No variety or even regulation of rations seems to have been known at Belle Isle. The prisoners were fed as the swine are fed. A chunk of corn bread, twelve or fourteen ounces in weight, half baked, full of cracks, as if baked in the sun, musty in taste, containing whole grains of corn, fragments of cob, and pieces of husk; meat often tainted; and a mere mouthful; two or three spoonfuls of rotten beans; soup thin and briny, with worms floating on its surface; the whole ration never one-half the quantity necessary for a healthy man, and no two articles being given together. The prisoners at Belle Isle gnawed refuse bones or broke them in pieces to make soup. They begged for stale bread from the guards; they caught and ate rats: they devoured a dog which had strayed into the enclosure. It is unnecessary to dwell further upon what must have been the suffering of our soldiers at Belle Isle, by reason of hunger alone.

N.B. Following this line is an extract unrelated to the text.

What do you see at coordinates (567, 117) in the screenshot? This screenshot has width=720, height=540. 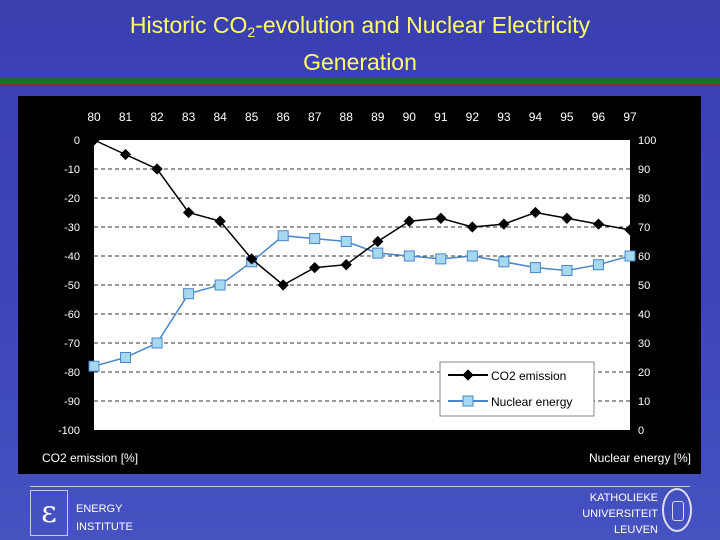 I see `x-tick-label: 95` at bounding box center [567, 117].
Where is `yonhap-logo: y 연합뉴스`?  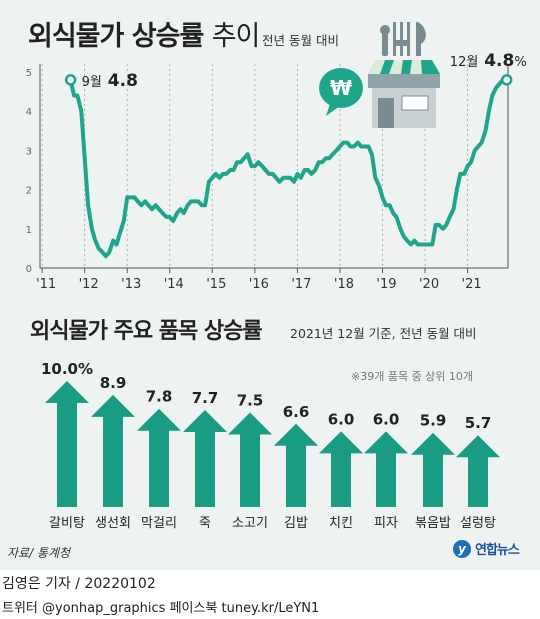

It has been mentioned that tents were arranged for the shelter of earlier prisoners. These tents were old and rotten at first, and were capable of containing only a small portion of the prisoners, there being at some periods of the war as many as twelve thousand turned into the enclosure, like so many cattle, to find what resting place they could. When crowded thus, the average space apportioned to each man, was from two feet-by seven to three feet by nine. Most of these unfortunates were obliged to lie upon the ground, to be drenched by rain, and often frozen by the cold. During the severe winter months, while the mercury ranged below zero at Richmond, and ice formed on the James river, our gallant boys at Belle Isle endured the days and nights, shelterless, unclothed, sick and disease-smitten. Some crawled for protection into the ditch, heaped against each other, and of those the “outer row” often froze to death during sleep; some dug holes in the sand, and burrowed in them; hundreds passed the cold nights in running to and fro, to keep their blood from coagulation. Every morning numbers were found frozen stiff in the embrace of death. The hospital and death carts were constantly bearing out loads of dying and dead. The men lost strength, spirits, and sometimes reason. Blindness and dizziness made them faint on the least exertion. Diarrhea wasted them, scurvy ate into their bones, vermin tortured them, and mad with fevers. A broad beach sloped to the water in front of the encampment, and the prisoners might have enjoyed cleanliness, if denied all other indulgences. But the rules permitted only about seventy-five men to bathe in one day, in squads of half a dozen at a time. Hence, a man’s “chance” to wash his person, when the person was least wounded, might come but once in six months. Their condition from filth became horrible. Being forbidden to approach the sinks at night, the densely populated quarters became loathsome with filth. The wells were tainted, the air was filled with disgusting odors. Such was the prison at Belle Isle.